Records for the task:
++++++

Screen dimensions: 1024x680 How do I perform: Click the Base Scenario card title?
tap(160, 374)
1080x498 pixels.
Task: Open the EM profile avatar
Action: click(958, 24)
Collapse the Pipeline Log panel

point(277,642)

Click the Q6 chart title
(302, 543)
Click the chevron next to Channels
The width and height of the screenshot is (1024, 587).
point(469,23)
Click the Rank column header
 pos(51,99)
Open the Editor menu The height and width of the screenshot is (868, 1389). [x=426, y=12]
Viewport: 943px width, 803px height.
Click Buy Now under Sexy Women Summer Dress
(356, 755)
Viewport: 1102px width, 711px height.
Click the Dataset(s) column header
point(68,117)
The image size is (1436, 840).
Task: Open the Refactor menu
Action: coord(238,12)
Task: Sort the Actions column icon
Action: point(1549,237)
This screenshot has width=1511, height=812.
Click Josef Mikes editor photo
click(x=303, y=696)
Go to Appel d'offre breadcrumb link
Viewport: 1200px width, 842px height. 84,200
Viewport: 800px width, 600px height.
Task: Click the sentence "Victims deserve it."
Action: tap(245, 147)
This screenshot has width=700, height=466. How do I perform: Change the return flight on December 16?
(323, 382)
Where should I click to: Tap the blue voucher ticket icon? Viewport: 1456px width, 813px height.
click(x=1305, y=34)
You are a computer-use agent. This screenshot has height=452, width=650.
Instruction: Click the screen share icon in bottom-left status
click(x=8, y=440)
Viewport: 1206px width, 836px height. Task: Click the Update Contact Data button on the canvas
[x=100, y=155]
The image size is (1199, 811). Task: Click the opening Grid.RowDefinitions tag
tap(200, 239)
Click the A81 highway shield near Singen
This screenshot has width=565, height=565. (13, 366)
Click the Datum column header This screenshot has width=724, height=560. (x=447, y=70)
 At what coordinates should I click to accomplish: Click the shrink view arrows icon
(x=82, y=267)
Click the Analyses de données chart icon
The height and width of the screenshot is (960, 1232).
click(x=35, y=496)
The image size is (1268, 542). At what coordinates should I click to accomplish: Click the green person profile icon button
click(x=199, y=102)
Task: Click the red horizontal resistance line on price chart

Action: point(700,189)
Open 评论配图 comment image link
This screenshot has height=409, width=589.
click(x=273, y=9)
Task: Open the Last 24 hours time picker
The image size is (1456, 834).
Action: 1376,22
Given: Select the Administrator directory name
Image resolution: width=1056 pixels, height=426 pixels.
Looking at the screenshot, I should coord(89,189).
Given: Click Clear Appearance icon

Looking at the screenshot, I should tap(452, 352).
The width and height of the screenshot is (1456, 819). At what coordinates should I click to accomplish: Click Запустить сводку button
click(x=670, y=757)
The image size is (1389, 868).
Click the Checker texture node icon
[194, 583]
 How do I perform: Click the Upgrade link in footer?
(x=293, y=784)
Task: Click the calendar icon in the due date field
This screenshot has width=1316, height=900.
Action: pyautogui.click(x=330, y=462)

++++++

Rewrite the data above, replacing each occurrence of "column header" with "column heading" and keeping everything else as it is.

Screen dimensions: 1024x680 How do I perform: Click the Base Scenario card title?
tap(160, 374)
1080x498 pixels.
Task: Open the EM profile avatar
Action: click(958, 24)
Collapse the Pipeline Log panel

point(277,642)

Click the Q6 chart title
(302, 543)
Click the chevron next to Channels
The width and height of the screenshot is (1024, 587).
point(469,23)
Click the Rank column heading
 pos(51,99)
Open the Editor menu The height and width of the screenshot is (868, 1389). [x=426, y=12]
Viewport: 943px width, 803px height.
Click Buy Now under Sexy Women Summer Dress
(356, 755)
Viewport: 1102px width, 711px height.
Click the Dataset(s) column heading
point(68,117)
The image size is (1436, 840).
Task: Open the Refactor menu
Action: coord(238,12)
Task: Sort the Actions column icon
Action: point(1549,237)
This screenshot has width=1511, height=812.
Click Josef Mikes editor photo
click(x=303, y=696)
Go to Appel d'offre breadcrumb link
Viewport: 1200px width, 842px height. 84,200
Viewport: 800px width, 600px height.
Task: Click the sentence "Victims deserve it."
Action: tap(245, 147)
This screenshot has width=700, height=466. How do I perform: Change the return flight on December 16?
(323, 382)
Where should I click to: Tap the blue voucher ticket icon? Viewport: 1456px width, 813px height.
click(x=1305, y=34)
You are a computer-use agent. This screenshot has height=452, width=650.
Instruction: Click the screen share icon in bottom-left status
click(x=8, y=440)
Viewport: 1206px width, 836px height. Task: Click the Update Contact Data button on the canvas
[x=100, y=155]
The image size is (1199, 811). Task: Click the opening Grid.RowDefinitions tag
tap(200, 239)
Click the A81 highway shield near Singen
This screenshot has width=565, height=565. (13, 366)
Click the Datum column heading This screenshot has width=724, height=560. (x=447, y=70)
 At what coordinates should I click to accomplish: Click the shrink view arrows icon
(x=82, y=267)
Click the Analyses de données chart icon
The height and width of the screenshot is (960, 1232).
click(x=35, y=496)
The image size is (1268, 542). At what coordinates should I click to accomplish: Click the green person profile icon button
click(x=199, y=102)
Task: Click the red horizontal resistance line on price chart

Action: point(700,189)
Open 评论配图 comment image link
This screenshot has height=409, width=589.
click(x=273, y=9)
Task: Open the Last 24 hours time picker
The image size is (1456, 834).
Action: 1376,22
Given: Select the Administrator directory name
Image resolution: width=1056 pixels, height=426 pixels.
Looking at the screenshot, I should coord(89,189).
Given: Click Clear Appearance icon

Looking at the screenshot, I should tap(452, 352).
The width and height of the screenshot is (1456, 819). At what coordinates should I click to accomplish: Click Запустить сводку button
click(x=670, y=757)
The image size is (1389, 868).
Click the Checker texture node icon
[194, 583]
 How do I perform: Click the Upgrade link in footer?
(x=293, y=784)
Task: Click the calendar icon in the due date field
This screenshot has width=1316, height=900.
Action: pyautogui.click(x=330, y=462)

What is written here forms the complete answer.